One could completely rebuild the Abrahamics. Have god create a polyamorous 10 person group in the garden of Eden instead of Adam and Eve. Have Jessica, not Jesus die for our sins, after she gave birth to a child, and the living descendant is still around. Khadija was visited by Metatron, instead of Mohammed by Gabriel. Those would change up the Abrahamic faiths a bit.

A devout person of faith might be mortified by the above paragraph. To that person I say, it's just a thought bubble fiction concept, and it shouldn't take much to accept fiction does not need to be taken so seriously. Just the same as Paganism being fae, or Buddhism, having a possible infernal interpretation (amongst options for the other 3 realms I would like to add) does not need to be taken seriously.

And if there is someone in a gaming group who would be mortified by certain religious interpretations, who will take it too seriously, make sure to remove it. That's the obligation of any good Story Guide.


I actually quite like the "buddhism as infernal" idea, since, given its good public image, that's something my players would never expect. Which is a great way to provide temptation to sin and character drama


Or maybe they did, causing them to explain the basic assumptions and at least try to explain their logic.
Personally, I'm staunchly atheist (some agnostic leanings) and a-religious. Yet I'm perfectly comfortable with the christians being right in this setting. How does that work?


Each time a new belief or religion is added or modified, one should not loose sight of the purpose in-game of the Divine: there is the background aspect, but there is also a mechanical one, that is being the big tool to keep in check mages, literally a Deus Ex Machina. It is the reason why Europe is not a magiocracy, it is the reason why the Order choose to police mage's behaviour with a Code that has an article as broad and as all-encompassing as "you shall not endanger your sodales or the Order", that makes the delight of any lawyer/politician since there is so many ways to read it.
Setting the Divine as the all-powerful force, yet having it works in mysterious ways support both the background and propose a cohesive system supporting the background by providing both a tool for the ST to control PCs and a solid reason why mages decided to live and behave as they do.

Any changes to the Divine, like allowing another non-Abrahamic religion to exist and be equally powerful will require some serious shenanigans to make it fits with the existing setting since either God is "sharing" his power with another deity/belief or He allowed a very different path to exist, which if ever discover will create quite a shock amongst the Churches (all three religions) and their believers, and usually ends up in war/pogrom/inquisition.
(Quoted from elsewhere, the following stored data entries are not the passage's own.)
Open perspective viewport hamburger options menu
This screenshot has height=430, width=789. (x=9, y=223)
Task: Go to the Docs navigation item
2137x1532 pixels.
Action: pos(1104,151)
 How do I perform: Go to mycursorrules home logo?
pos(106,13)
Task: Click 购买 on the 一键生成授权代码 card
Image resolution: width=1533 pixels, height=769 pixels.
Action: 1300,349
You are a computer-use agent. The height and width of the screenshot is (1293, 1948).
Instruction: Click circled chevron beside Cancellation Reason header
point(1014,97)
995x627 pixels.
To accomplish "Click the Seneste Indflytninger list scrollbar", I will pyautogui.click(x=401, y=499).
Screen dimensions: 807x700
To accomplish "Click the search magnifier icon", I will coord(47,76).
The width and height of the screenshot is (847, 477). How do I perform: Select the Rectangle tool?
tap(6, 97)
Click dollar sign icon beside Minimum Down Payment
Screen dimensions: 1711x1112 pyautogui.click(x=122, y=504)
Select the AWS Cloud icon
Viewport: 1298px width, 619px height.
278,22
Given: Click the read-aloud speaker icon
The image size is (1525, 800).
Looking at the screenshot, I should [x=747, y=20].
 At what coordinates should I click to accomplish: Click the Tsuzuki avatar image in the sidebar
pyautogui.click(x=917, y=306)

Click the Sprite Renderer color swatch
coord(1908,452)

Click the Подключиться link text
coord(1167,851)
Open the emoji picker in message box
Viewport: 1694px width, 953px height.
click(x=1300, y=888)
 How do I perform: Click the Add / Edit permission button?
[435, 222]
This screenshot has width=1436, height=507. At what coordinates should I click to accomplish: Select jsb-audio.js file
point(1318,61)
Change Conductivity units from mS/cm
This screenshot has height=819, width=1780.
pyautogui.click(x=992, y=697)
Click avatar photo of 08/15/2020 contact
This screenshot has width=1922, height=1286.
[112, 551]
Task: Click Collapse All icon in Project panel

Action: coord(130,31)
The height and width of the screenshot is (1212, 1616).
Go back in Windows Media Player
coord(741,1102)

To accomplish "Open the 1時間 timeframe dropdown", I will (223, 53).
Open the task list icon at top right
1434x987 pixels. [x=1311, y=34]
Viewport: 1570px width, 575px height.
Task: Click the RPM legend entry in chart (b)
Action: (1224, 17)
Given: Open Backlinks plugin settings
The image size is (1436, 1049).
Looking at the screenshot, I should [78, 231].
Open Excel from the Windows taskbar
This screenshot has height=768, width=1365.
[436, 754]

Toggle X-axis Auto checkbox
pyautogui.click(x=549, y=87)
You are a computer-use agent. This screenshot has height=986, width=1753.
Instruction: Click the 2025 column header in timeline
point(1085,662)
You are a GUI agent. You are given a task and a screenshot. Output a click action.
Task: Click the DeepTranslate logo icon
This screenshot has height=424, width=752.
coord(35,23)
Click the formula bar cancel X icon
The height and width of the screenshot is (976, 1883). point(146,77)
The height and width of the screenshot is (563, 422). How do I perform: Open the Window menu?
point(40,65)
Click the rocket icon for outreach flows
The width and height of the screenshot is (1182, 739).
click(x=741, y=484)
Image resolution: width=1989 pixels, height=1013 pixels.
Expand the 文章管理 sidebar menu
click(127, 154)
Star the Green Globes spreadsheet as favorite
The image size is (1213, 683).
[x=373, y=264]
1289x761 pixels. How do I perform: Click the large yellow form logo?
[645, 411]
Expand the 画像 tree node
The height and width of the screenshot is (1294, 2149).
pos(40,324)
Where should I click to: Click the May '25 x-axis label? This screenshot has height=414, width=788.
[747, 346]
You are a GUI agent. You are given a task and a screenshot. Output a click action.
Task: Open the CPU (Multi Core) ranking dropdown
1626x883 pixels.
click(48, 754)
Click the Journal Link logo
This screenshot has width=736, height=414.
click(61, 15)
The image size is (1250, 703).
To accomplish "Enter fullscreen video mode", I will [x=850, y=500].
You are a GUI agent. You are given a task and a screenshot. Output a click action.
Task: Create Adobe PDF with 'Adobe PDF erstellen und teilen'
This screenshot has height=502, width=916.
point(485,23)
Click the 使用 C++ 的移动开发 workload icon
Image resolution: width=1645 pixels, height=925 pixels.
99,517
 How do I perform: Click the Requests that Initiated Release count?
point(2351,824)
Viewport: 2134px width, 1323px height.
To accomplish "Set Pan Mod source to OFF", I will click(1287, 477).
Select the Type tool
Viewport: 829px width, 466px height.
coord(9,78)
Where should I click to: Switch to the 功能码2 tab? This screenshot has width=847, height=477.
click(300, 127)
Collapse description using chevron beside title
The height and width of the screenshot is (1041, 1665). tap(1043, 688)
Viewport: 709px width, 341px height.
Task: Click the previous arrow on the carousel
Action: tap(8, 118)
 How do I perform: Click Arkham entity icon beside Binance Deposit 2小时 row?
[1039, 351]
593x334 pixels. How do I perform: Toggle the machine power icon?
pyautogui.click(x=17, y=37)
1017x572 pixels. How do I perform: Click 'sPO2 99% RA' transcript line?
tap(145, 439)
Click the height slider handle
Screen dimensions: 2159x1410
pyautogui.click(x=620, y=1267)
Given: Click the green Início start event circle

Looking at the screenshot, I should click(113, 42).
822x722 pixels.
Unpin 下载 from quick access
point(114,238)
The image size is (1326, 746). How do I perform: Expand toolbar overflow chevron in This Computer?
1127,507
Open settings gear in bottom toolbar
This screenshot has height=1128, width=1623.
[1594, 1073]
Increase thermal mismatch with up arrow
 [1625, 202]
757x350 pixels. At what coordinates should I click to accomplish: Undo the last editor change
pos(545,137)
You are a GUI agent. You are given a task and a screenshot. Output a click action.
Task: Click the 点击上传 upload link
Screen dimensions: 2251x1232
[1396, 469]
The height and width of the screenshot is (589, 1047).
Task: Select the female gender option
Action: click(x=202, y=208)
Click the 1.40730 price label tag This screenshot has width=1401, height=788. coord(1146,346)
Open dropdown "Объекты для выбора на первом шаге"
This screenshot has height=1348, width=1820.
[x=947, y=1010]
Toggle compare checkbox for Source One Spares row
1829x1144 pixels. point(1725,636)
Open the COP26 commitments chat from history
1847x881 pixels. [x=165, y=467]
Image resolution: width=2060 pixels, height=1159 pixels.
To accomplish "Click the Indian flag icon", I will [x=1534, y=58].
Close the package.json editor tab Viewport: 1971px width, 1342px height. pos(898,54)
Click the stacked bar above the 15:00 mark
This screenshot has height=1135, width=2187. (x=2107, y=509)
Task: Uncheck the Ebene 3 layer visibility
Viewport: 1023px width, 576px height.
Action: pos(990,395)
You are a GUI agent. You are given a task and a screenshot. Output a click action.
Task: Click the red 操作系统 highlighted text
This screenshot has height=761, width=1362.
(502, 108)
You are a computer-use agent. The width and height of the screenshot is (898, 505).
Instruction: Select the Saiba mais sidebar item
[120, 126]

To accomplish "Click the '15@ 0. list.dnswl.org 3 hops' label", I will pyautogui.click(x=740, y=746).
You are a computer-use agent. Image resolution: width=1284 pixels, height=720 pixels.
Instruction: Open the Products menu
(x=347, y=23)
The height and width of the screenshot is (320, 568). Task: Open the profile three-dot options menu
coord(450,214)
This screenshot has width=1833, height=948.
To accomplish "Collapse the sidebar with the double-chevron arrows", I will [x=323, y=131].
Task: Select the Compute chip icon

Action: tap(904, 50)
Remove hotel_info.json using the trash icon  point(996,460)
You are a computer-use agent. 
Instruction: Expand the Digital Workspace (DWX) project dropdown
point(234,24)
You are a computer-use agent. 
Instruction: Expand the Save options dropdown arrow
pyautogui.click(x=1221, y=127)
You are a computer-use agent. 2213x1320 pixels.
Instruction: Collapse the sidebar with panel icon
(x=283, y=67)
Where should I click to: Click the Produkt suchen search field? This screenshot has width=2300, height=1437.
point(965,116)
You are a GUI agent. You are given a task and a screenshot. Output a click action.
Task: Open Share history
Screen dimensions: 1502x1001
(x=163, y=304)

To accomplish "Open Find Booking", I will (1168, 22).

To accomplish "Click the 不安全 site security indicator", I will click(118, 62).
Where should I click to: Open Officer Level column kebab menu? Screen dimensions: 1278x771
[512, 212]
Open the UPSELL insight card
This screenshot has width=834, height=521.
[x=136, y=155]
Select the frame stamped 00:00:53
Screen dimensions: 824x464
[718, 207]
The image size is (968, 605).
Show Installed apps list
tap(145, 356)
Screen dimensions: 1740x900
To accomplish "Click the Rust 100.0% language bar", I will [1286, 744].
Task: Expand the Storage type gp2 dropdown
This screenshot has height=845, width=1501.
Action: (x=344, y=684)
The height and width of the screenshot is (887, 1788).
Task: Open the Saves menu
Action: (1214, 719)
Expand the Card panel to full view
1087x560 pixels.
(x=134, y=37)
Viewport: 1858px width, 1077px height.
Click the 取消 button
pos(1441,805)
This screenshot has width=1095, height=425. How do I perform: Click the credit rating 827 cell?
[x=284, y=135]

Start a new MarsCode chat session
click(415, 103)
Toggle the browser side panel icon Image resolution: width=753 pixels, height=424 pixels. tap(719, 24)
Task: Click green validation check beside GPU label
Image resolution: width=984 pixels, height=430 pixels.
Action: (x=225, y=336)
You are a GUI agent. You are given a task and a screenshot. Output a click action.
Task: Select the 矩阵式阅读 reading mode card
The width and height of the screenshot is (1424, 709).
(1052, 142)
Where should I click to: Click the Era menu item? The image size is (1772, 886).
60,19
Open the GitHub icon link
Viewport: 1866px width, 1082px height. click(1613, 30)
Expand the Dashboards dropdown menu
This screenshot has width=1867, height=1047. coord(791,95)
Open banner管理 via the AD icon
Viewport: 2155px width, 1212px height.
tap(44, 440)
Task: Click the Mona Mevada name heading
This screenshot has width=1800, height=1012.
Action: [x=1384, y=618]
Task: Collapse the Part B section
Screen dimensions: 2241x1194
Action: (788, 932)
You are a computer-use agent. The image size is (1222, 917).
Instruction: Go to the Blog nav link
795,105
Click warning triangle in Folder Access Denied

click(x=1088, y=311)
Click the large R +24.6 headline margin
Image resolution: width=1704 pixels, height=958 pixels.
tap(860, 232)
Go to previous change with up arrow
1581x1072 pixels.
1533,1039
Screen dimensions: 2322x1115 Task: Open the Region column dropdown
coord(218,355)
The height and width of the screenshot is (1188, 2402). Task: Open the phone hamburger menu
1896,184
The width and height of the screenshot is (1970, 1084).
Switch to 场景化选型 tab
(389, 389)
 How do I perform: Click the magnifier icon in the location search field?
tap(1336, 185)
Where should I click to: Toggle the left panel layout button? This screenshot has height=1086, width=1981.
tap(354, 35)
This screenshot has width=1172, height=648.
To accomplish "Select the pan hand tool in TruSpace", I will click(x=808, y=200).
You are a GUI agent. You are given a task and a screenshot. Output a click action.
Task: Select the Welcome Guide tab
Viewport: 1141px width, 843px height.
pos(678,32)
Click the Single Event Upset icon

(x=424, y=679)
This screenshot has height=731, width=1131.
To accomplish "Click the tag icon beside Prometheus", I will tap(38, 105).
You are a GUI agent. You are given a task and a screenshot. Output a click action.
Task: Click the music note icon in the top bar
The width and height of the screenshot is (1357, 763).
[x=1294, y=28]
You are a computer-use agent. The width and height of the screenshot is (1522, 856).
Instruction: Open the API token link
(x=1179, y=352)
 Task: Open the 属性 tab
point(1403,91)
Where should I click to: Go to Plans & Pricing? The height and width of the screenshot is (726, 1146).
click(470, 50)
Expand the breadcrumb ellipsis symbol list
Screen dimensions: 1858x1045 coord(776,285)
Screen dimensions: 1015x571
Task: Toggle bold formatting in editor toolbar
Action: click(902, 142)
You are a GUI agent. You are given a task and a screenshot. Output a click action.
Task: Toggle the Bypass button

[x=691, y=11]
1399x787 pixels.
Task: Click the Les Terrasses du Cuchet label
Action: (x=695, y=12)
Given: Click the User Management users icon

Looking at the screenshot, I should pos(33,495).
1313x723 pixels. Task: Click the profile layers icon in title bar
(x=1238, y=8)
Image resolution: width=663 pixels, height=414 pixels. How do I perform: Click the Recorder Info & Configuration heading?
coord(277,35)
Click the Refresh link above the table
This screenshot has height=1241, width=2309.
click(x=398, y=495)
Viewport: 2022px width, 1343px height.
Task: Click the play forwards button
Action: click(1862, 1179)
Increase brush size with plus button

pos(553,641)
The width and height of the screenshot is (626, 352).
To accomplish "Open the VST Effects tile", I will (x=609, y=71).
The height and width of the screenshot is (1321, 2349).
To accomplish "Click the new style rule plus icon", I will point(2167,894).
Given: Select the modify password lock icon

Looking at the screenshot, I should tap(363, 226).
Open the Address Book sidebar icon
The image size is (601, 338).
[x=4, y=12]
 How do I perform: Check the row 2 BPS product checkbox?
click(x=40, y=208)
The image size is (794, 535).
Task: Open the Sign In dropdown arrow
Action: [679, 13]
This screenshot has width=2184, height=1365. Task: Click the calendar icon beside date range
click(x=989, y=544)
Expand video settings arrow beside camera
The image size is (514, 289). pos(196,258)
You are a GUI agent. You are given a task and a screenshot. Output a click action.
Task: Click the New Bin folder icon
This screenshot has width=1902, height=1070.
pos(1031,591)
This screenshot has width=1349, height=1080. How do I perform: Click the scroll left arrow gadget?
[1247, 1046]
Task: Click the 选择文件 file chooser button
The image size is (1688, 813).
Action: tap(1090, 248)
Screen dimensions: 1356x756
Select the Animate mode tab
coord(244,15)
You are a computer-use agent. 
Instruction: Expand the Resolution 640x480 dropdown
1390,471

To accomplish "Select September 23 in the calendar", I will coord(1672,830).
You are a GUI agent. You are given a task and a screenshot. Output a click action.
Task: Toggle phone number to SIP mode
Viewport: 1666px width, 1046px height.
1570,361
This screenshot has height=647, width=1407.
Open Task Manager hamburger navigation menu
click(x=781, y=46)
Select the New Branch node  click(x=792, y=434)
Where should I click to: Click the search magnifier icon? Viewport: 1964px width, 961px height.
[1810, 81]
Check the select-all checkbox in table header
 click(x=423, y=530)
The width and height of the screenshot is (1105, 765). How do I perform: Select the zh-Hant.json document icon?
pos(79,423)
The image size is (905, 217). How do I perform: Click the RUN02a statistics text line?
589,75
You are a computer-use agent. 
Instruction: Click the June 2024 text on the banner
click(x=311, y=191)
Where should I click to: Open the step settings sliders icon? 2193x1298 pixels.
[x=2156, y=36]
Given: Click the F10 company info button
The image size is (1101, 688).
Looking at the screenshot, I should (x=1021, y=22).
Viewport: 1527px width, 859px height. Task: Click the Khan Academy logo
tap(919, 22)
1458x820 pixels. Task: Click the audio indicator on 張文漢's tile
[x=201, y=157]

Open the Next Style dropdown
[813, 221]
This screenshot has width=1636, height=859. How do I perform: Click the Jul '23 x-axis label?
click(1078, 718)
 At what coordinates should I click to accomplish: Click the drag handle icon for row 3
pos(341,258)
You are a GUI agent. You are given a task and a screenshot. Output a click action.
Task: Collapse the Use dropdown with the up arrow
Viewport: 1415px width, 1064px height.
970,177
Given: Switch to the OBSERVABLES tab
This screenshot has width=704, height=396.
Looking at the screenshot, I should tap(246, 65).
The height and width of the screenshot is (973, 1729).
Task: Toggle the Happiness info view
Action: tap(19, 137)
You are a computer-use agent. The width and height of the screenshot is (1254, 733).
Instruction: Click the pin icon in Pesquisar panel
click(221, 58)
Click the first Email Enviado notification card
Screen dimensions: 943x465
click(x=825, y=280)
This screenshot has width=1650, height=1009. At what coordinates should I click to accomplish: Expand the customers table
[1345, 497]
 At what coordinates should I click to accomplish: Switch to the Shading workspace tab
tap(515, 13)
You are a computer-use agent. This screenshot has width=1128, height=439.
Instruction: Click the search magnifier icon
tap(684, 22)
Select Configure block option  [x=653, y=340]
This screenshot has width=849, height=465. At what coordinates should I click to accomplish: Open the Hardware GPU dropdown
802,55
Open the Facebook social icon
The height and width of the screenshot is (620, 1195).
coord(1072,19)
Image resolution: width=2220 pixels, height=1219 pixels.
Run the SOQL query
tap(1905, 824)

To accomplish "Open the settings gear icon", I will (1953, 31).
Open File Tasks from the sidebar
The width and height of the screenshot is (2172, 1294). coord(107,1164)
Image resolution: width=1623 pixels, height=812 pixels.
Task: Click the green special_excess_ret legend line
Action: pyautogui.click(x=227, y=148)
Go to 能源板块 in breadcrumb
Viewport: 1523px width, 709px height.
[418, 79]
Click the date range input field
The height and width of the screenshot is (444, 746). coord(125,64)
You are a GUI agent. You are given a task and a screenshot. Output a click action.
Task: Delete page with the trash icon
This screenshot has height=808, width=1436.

So I will pitch an additional option to fit Buddhism in the setting: using an approach similar to Criamon paths - reskinning the Path of Walking Backwards or the Path of Seeming by renaming some elements, creating specific skills and adjusting the background, opening it to non-Gifted character. Finally selecting the stations that fits the best with the Buddhism belief - it looks like some are inspired by this philosophy (although I will admit my knowledge of Buddhism is very superficial).

And if people are offended by the way a belief is depicted in a game (which, by the way, does not pretend to educate people nor convert its readers), then maybe they should look for an alternative game with a different setting, there are plenty available.